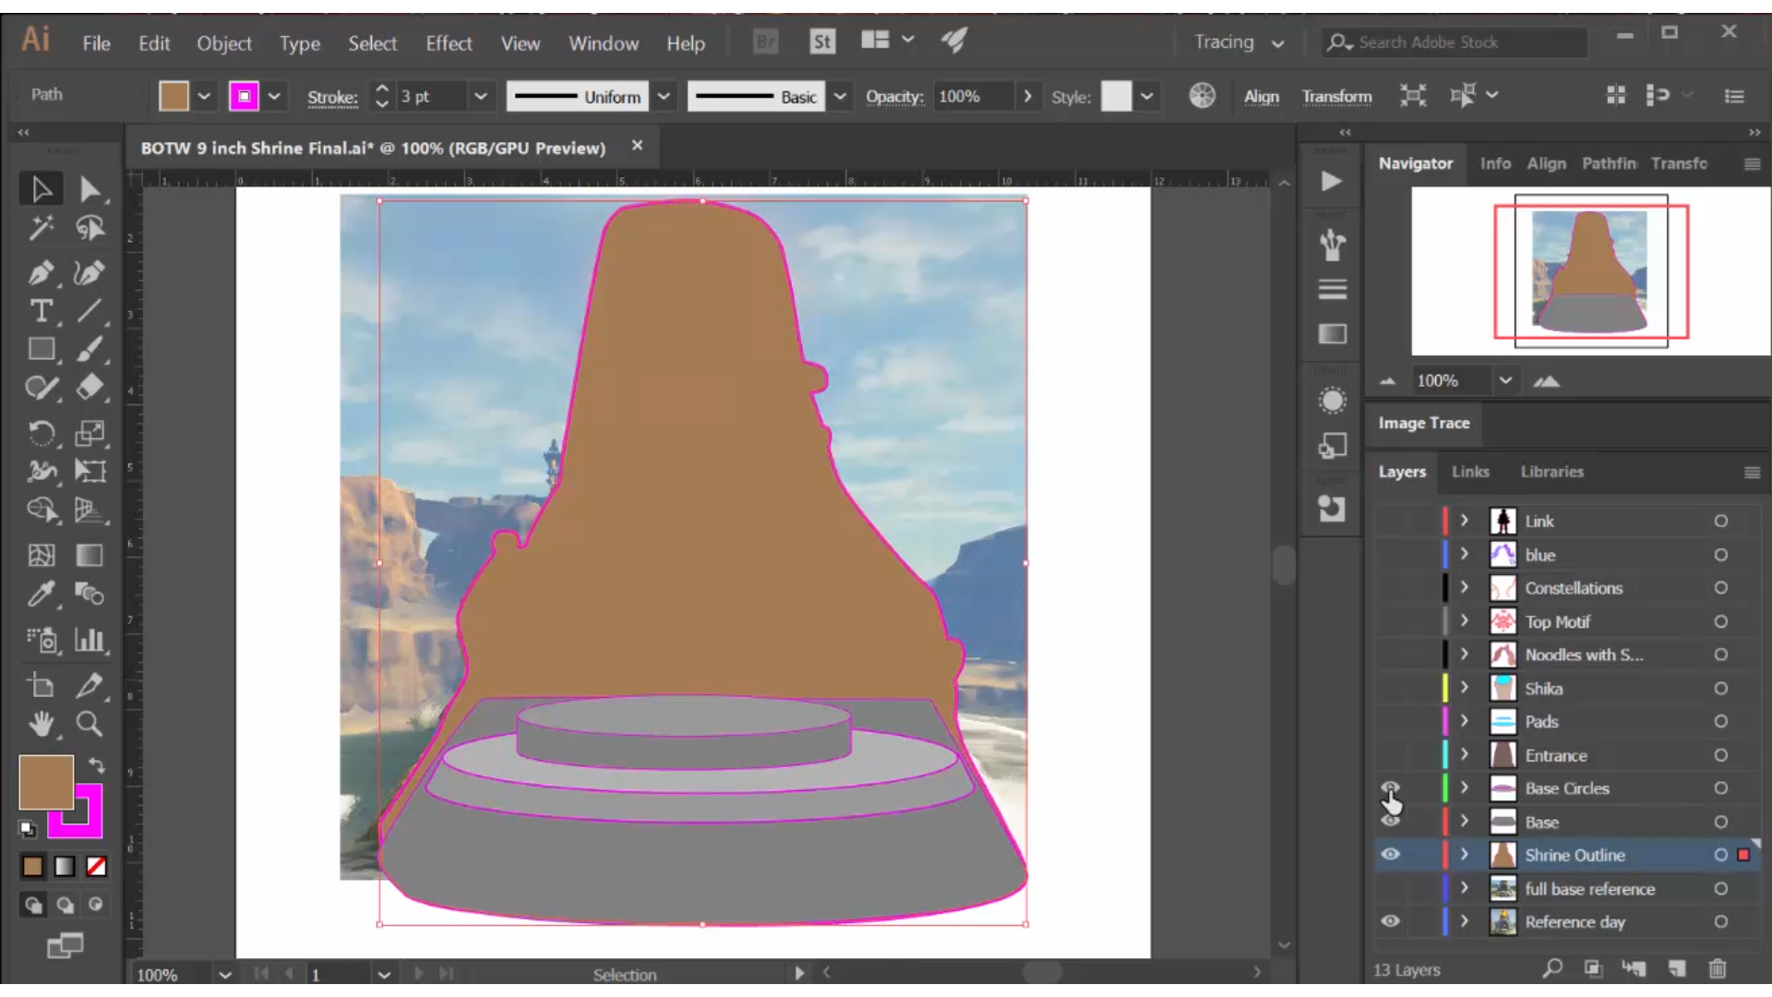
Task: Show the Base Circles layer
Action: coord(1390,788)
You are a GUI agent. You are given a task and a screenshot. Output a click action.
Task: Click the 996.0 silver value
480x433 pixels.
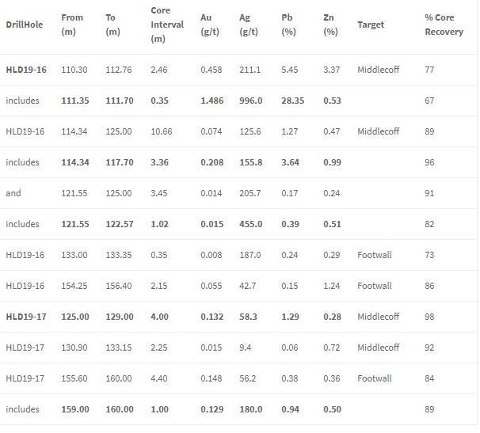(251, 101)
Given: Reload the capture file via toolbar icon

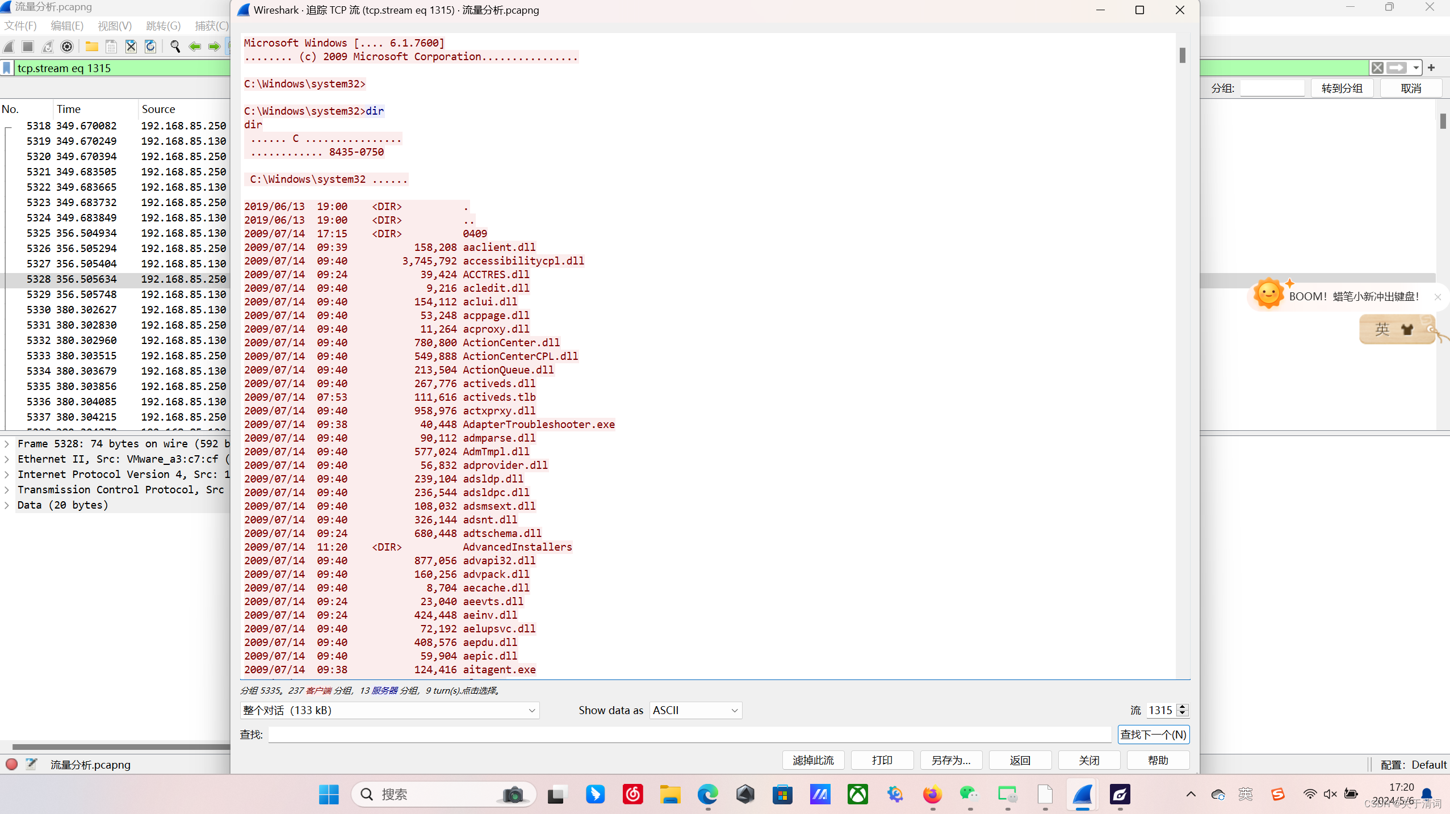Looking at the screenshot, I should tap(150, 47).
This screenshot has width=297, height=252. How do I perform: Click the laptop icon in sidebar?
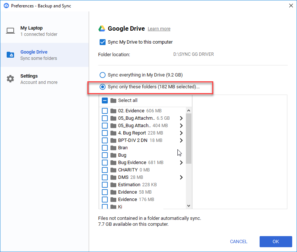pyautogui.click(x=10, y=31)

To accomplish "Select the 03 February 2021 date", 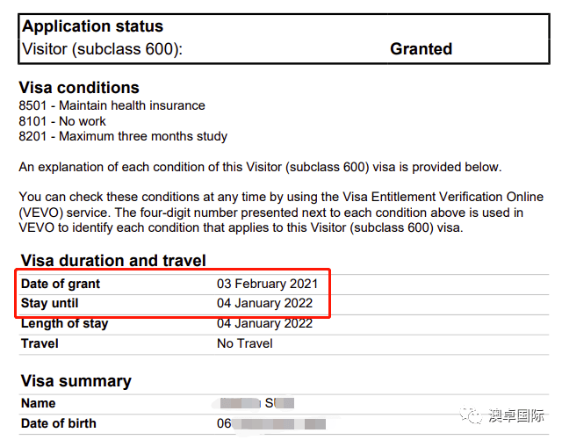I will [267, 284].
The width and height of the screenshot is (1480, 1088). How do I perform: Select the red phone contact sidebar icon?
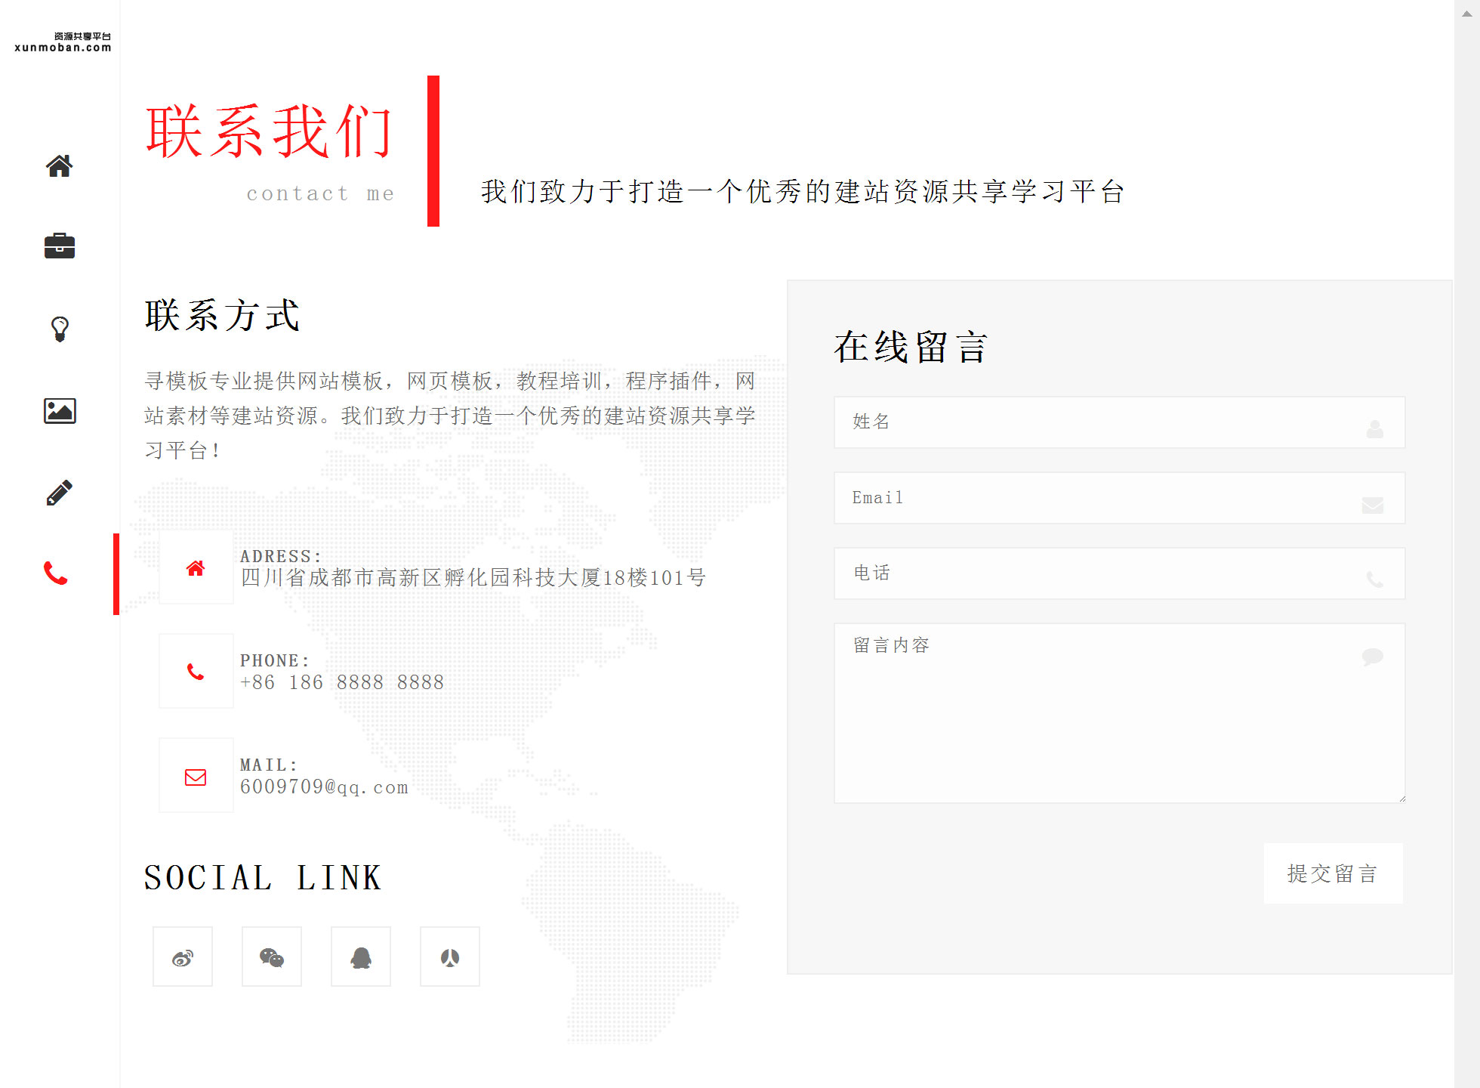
+-------+
§ **Short task**
Count the lines of the material above that contain the string "icon". Give only the number.

§ **Response to the task**
3